Ultrasound Tracking and Hidden JavaScript Code Could Be Used to Deanonymize Tor Users

Ultrasounds emitted by ads or JavaScript code hidden on a page accessed through the Tor Browser can deanonymize Tor users by making nearby phones or computers send identity beacons back to advertisers, data which contains sensitive information that state-sponsored actors can easily obtain via a subpoena.

The attack model was brought to light by a group of researchers, who based their findings on the science of ultrasound cross-device tracking (uXDT), a new technology that started being deployed in modern-day advertising platforms around 2014.

uXDT relies on advertisers hiding ultrasounds in their ads.
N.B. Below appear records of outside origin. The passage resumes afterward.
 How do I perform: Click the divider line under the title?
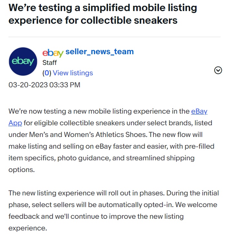coord(115,37)
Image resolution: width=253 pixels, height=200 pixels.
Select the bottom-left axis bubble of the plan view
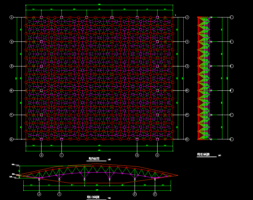(x=11, y=139)
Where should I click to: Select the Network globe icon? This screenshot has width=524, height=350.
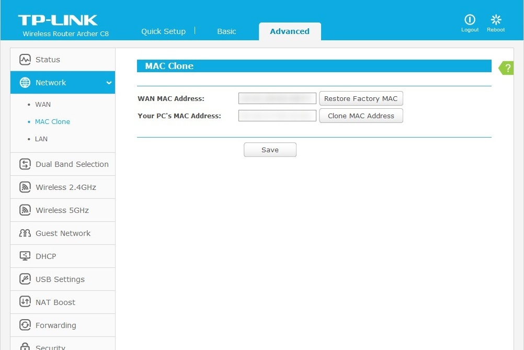25,83
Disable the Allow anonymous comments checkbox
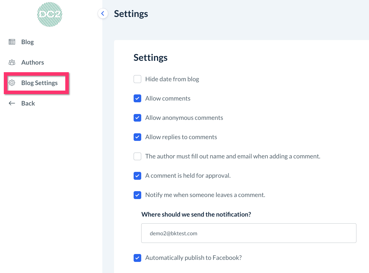 coord(137,118)
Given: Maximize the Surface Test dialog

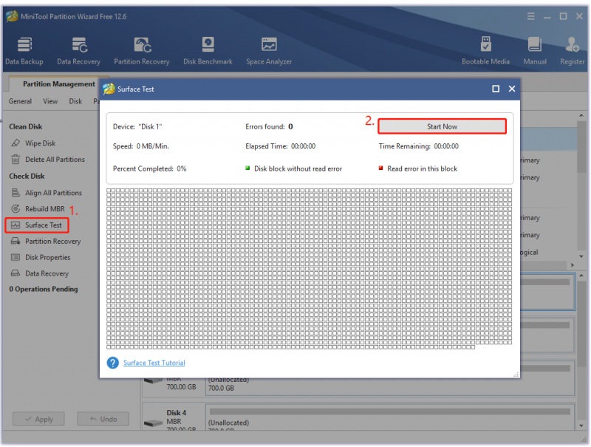Looking at the screenshot, I should (496, 89).
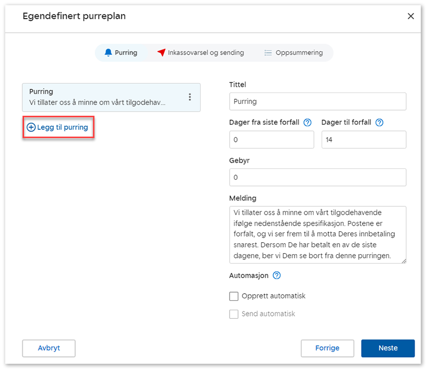Viewport: 426px width, 369px height.
Task: Open the three-dot menu on Purring card
Action: (190, 97)
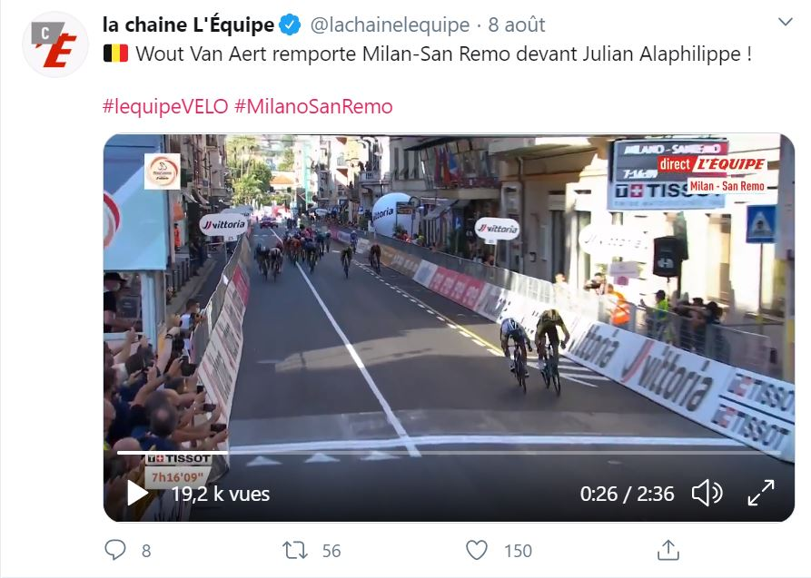Open the @lachainelequipe handle link
Viewport: 811px width, 578px height.
[x=390, y=24]
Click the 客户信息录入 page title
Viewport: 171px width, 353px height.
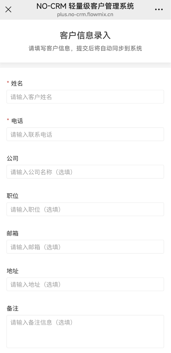coord(85,35)
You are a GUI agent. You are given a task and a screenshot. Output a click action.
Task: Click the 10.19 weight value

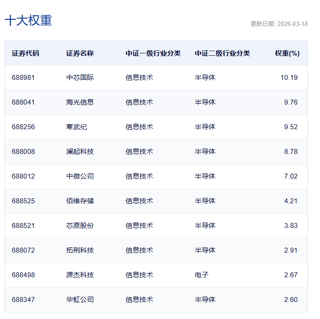click(x=289, y=78)
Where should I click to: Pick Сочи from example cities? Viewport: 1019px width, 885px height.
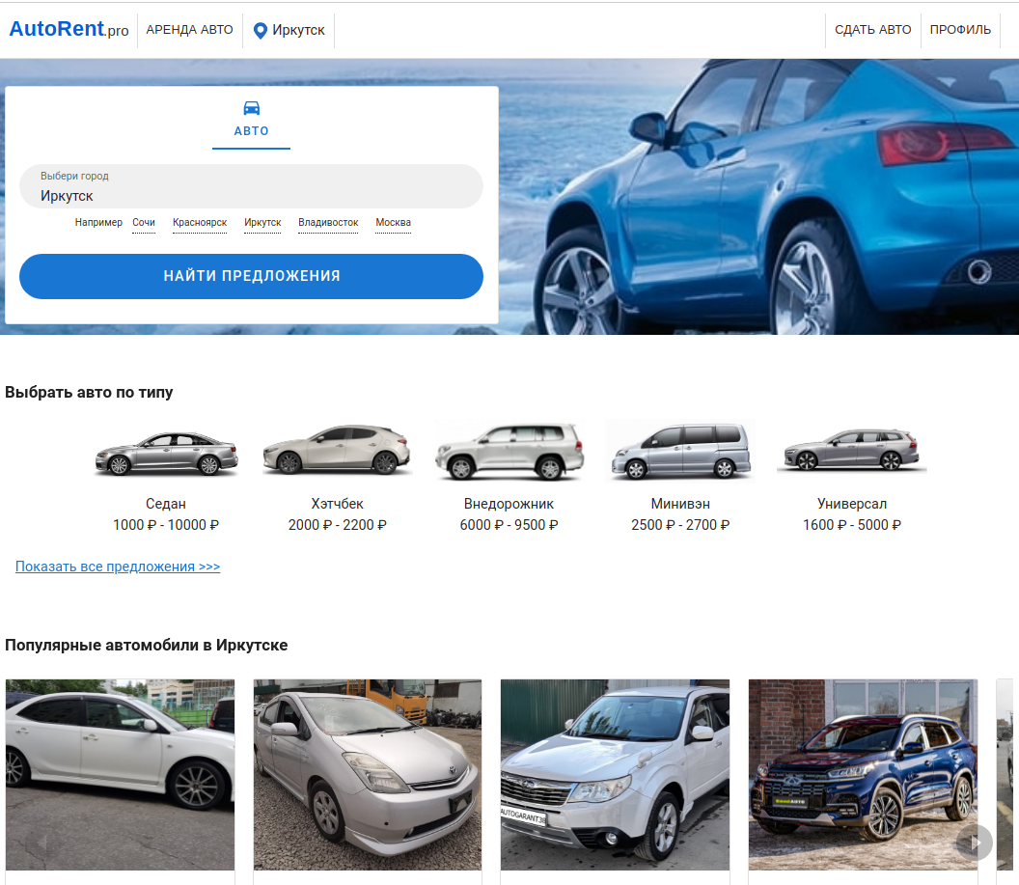point(144,223)
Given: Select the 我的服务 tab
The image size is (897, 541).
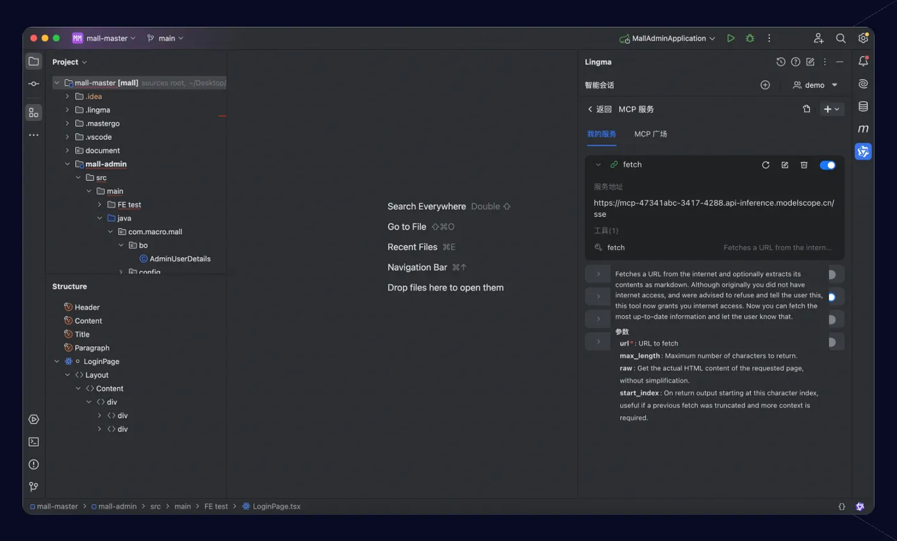Looking at the screenshot, I should point(602,134).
When the ad plays on a TV or radio, or some ad code runs on a mobile or computer, it emits ultrasounds that get picked up by the microphone of nearby laptops, desktops, tablets or smartphones.
These second-stage devices, who silently listen in the background, will interpret these ultrasounds, which contain hidden instructions, telling them to ping back to the advertiser’s server with details about that device.
Advertisers use uXDT in order to link different devices to the same person and create better advertising profiles so to deliver better-targeted ads in the future.
The attack that the research team put together relies on tricking a Tor user into accessing a web page that contains ads that emit ultrasounds or accessing a page that contains hidden JavaScript code that forces the browser to emit the ultrasounds via the HTML5 Audio API.